A standard T1 line transmits data at a rate of 1.544 megabits per second. Accounting for framing and data transmission overhead this means that a T1 line is capable of transmitting a 150 Kilobytes per second. While 30×faster than a modem line (which provides only 5 kilobytes per second), both are relatively slow in relation to any reasonable level of information flow. For example, transferring the contents of data on a single CDROM would take well over an hour!
Thus it is likely that the capacity of many existing T1 lines will be exceeded in the near future. For our current example let's assume that we need to double the capacity of a T1 line. Nonnally this is done by adding a second T1 line and combining the contents of both with Multi-Link Point to Point Protocol (MLPP) or another relatively complex protocol. Within the current art this is neither necessary nor desirable. In fact any increase over the current limitation of a T1 line results in the addition of a second line.

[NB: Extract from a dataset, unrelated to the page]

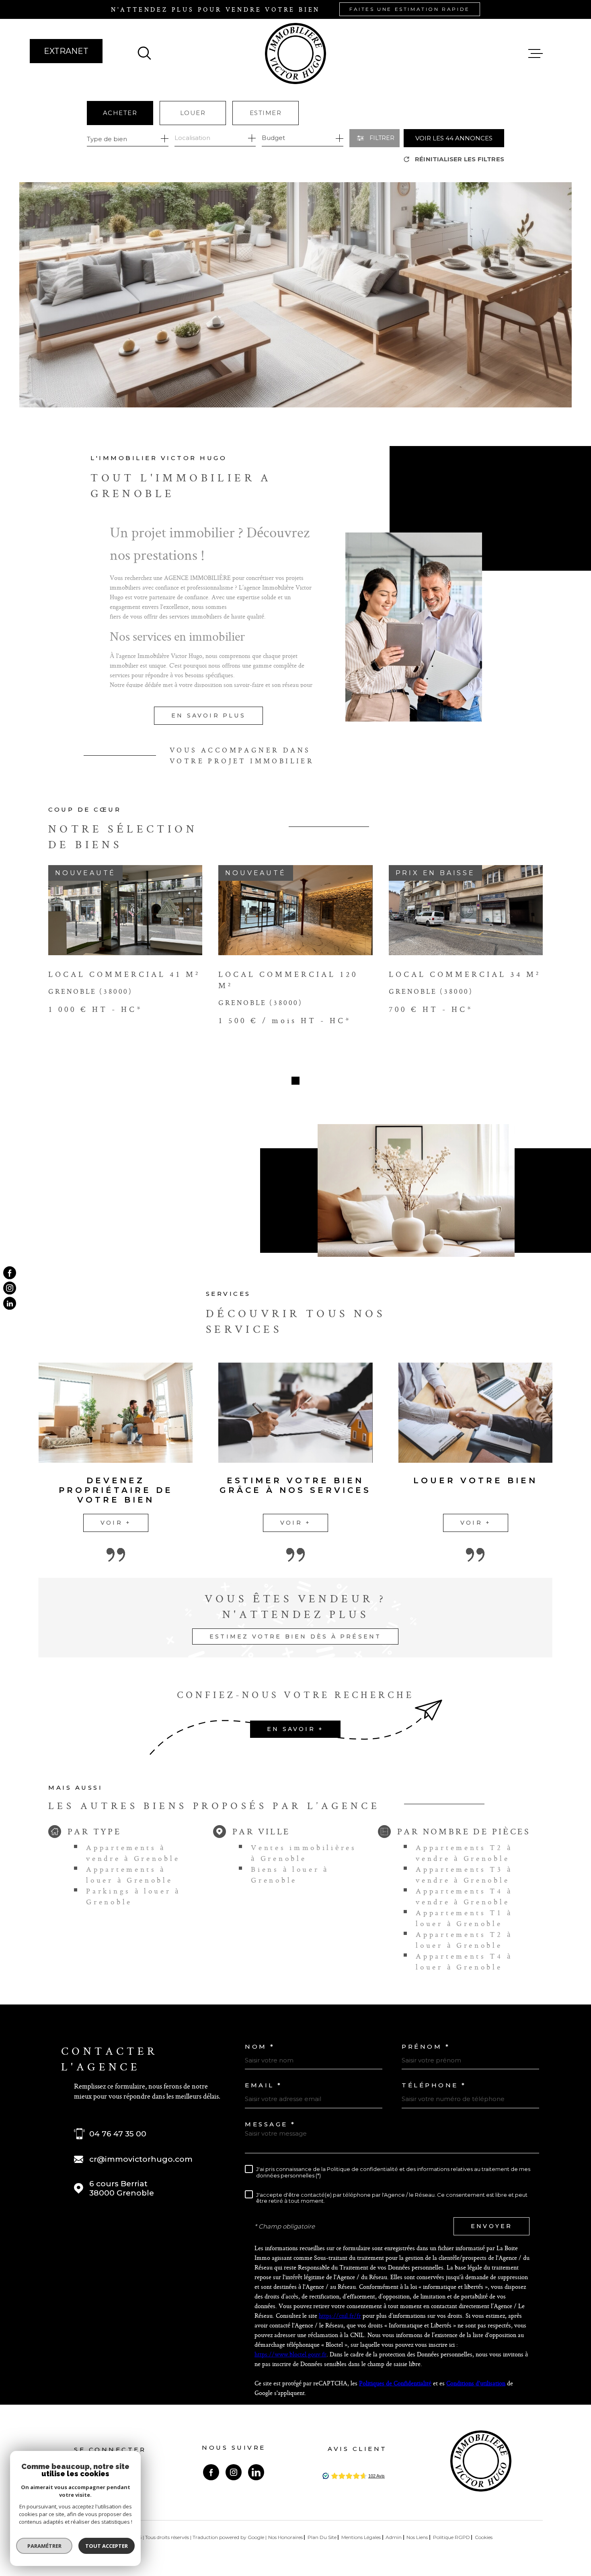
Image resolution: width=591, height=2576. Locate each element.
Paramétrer (44, 2545)
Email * (263, 2085)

This limitation is overcome by the present invention.
Another limitation with the current art is the extraordinary bandwidth required for real-time (hot) co-location processing which has been dramatically increased as a result of the acts of terror committed against the United States of America on Sep. 11,2001. In order for the redundancy of any co-location to be effective, it must be resident in a geographically disparate location; this could be a different state, a different coast, or even a different country. The trend towards globalization will further compound the need for the ability to simultaneously process transactions at geographically diverse co-locations.
It is a widely known fact within the financial industry that the overall throughput of transactions is governed by the bandwidth and latency of the co-location data link, along with delays associated with synchronization, i.e. the transaction must be complete at both locations and each location must know that the other location is complete before the transaction is finalized.
High bandwidth links such as T3's are often utilized as part of this backbone structure. A single T3 line has the bandwidth of Twenty-Eight T1 lines (28×1.544 =43.232 megabits/second). Thus, in the best case, a T3 line is capable of transmitting 5.4 megabytes/second. By way of comparison, the contents of a single CDROM may be transferred in approximately two minutes with a T3 link. As stated earlier, a single T1 line would take over an hour to transmit the same quantity of data.
The volume of real-time data that is required to operate any major financial institution is staggering by comparison. To deal with this issue only critical account and transaction information is currently processed by co-locations in real-time. In fact, many institutions use batch mode processing where the transactions are only repeated “backed up” at the co-locations some time period later, up to 15 minutes or longer. The limitation of highly significant bandwidth and/or long delays with co-location processing and long latency times is solved by the present invention.
Thus given the importance of receiving financial information over computer networks, an improved system and method for providing secure point-to-point solution for transparent multiplication of bandwidth over conventional communication channels is highly desirable.
As previously stated, these and other limitations within the current art are solved by the present invention.